| Task item |
The answer should be one number: the count of lines in the listing below with "menu" in them.

*****

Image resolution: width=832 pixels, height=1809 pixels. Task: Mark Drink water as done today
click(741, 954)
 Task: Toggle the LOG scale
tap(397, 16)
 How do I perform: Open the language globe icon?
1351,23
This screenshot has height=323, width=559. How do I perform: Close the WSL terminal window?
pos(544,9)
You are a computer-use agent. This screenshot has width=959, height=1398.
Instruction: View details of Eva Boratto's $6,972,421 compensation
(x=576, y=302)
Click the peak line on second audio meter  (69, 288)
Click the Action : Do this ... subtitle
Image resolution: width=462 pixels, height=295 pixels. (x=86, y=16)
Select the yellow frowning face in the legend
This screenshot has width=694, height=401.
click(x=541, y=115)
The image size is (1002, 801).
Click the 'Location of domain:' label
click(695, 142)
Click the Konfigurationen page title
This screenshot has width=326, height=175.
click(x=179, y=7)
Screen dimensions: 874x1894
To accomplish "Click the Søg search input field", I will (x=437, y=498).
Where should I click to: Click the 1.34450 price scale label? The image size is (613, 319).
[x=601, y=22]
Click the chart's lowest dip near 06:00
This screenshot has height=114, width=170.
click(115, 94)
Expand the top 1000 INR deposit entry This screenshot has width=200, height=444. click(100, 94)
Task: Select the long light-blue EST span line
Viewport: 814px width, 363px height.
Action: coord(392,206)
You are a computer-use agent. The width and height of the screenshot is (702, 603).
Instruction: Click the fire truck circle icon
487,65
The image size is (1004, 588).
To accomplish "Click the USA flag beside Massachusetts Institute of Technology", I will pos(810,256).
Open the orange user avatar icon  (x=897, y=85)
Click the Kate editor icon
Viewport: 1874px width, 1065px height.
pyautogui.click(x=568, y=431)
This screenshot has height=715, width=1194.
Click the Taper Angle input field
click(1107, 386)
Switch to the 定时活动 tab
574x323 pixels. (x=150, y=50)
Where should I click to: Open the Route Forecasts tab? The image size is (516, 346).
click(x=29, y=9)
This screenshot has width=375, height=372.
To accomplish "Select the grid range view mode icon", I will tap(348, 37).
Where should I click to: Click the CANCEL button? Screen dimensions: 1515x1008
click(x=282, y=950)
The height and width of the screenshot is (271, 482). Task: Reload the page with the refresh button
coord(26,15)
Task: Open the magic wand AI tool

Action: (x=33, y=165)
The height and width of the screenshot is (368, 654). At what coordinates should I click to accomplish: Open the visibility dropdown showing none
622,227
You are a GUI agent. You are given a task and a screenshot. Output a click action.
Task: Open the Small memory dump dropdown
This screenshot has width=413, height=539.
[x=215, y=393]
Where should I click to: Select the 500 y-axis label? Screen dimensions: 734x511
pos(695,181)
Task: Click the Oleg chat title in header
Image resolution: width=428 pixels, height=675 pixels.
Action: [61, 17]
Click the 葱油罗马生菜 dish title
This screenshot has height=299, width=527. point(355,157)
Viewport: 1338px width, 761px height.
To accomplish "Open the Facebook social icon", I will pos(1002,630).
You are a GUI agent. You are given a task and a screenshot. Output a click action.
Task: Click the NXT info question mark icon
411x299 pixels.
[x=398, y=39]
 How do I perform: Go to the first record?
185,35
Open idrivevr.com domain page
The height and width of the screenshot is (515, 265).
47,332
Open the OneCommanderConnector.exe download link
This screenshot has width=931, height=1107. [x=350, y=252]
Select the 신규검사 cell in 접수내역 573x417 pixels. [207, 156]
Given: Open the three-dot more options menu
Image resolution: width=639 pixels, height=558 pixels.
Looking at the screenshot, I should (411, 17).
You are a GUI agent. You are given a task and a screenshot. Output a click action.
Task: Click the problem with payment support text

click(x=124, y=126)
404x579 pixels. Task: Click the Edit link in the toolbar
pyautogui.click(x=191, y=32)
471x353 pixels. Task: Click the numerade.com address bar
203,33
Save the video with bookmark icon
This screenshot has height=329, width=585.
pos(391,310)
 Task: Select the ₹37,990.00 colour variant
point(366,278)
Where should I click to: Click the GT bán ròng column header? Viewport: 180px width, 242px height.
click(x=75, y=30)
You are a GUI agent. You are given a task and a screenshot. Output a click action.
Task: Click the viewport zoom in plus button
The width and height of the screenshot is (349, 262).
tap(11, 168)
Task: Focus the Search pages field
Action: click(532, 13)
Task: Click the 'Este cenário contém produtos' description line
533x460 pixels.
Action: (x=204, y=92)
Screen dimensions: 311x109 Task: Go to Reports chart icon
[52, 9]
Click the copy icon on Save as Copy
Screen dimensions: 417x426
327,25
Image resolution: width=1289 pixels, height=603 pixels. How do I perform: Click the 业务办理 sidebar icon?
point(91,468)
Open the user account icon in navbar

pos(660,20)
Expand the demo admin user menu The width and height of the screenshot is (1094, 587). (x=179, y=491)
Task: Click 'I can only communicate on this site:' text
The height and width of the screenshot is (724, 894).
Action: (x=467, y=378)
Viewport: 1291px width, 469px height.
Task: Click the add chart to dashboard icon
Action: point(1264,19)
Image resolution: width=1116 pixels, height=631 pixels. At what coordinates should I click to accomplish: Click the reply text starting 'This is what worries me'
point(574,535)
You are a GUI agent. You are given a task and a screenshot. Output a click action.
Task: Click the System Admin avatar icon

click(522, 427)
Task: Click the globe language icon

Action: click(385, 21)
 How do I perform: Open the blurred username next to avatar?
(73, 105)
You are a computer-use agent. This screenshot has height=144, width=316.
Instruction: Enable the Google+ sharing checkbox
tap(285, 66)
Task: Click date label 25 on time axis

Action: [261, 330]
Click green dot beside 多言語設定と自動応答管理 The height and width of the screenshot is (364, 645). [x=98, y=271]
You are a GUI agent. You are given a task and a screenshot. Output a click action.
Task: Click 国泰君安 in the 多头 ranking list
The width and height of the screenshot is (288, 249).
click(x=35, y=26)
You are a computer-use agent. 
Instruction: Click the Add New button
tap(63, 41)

*****

| Answer to the exercise |
2